For protein shakes, i have some nitro-tech from a few months ago.  Any1 have the good/bad/ugly on this stuff?

Chicken, okay i can get rid of the skin, but only breasts? (i love chicken but hate breast......)

5 oz. 93% lean beef, okay this is simple enough to find.  just fry this and drain and eat plain??

so as of now this looks like my grocery list for tomorrow, quite a bit different than last weeks lol.
eggs
tuna
chicken breast
oatmeal
brown rice
apples
sweet potato
broccoli
whole grain bread
lean beef

**I'm trying to read all the things mentioned in this thread, but not done http://www.ironmagazineforums.com/showthread.php?s=&threadid=21113 

THanks for the time and patience of reading this, i know it gets laborious for you guys.


----------



## OmarJackson (Apr 14, 2004)

your grocery list looks pretty solid. although, what the heck do you mean you hate chicken breasts? get a foreman grill or something and they're awesome, a staple for bodybuilders. as far as shopping goes keep it simple: eggs, milk, chicken, beef, tuna, oatmeal, potatoes, rice, natural peanut butter, etc. 

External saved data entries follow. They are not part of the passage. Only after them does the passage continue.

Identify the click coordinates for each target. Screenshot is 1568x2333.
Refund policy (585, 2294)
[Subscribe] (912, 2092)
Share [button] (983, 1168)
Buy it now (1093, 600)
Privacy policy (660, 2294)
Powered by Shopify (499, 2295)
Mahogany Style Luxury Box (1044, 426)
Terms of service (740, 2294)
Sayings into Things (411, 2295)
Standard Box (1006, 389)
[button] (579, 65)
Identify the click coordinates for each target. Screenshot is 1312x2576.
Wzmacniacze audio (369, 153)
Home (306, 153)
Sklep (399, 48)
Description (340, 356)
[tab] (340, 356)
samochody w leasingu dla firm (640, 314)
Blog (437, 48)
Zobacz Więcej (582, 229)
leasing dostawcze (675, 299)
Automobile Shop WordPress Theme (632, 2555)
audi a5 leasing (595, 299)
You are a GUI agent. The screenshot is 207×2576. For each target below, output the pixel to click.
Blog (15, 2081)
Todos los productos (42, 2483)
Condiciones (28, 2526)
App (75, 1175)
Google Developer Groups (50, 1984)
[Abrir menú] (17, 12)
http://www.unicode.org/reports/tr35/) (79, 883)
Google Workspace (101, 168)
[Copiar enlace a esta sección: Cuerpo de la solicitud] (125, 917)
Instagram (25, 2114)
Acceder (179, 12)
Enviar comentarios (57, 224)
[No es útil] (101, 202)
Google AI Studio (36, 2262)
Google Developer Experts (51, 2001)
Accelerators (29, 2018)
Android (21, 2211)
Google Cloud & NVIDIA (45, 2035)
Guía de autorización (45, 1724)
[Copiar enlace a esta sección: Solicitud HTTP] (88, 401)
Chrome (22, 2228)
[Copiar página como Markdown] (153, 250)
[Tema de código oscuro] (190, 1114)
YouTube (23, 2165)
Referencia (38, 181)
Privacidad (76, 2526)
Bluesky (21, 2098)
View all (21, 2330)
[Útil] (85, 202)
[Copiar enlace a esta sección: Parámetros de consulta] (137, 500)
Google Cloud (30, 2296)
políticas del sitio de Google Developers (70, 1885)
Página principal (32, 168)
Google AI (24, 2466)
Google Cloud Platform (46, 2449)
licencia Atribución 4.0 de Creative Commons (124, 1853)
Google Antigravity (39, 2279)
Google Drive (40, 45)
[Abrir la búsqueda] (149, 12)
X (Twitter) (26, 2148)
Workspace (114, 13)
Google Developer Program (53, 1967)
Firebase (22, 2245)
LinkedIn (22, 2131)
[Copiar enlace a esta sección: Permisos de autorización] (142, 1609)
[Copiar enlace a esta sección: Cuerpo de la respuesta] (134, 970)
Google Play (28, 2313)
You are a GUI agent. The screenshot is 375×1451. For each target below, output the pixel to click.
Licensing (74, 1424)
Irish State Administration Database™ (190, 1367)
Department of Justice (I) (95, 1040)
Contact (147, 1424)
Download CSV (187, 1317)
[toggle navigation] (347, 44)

get a good protein powder for after you workout, nitrotech isn't bad, but you probably paid too much.


----------



## camarosuper6 (Apr 14, 2004)

First of all Welcome!

At first, some of these issues may seem foreign, but after a few months, you will start catching on quite easily, and it will become second nature. 

Ok.. first of all, your grocery list looks very solid actually.  I dont know if your looking to add mass, to lean up, or just stay the way you are and eat healthier, but a good rule of thumb is multiply your weight in lbs by 1.2 and youll get your maintence.  You can increase maintence by say 500 or 600 per day if your looking for mass, or you can keep your maintenence the same or drop a few cals if you want to cut.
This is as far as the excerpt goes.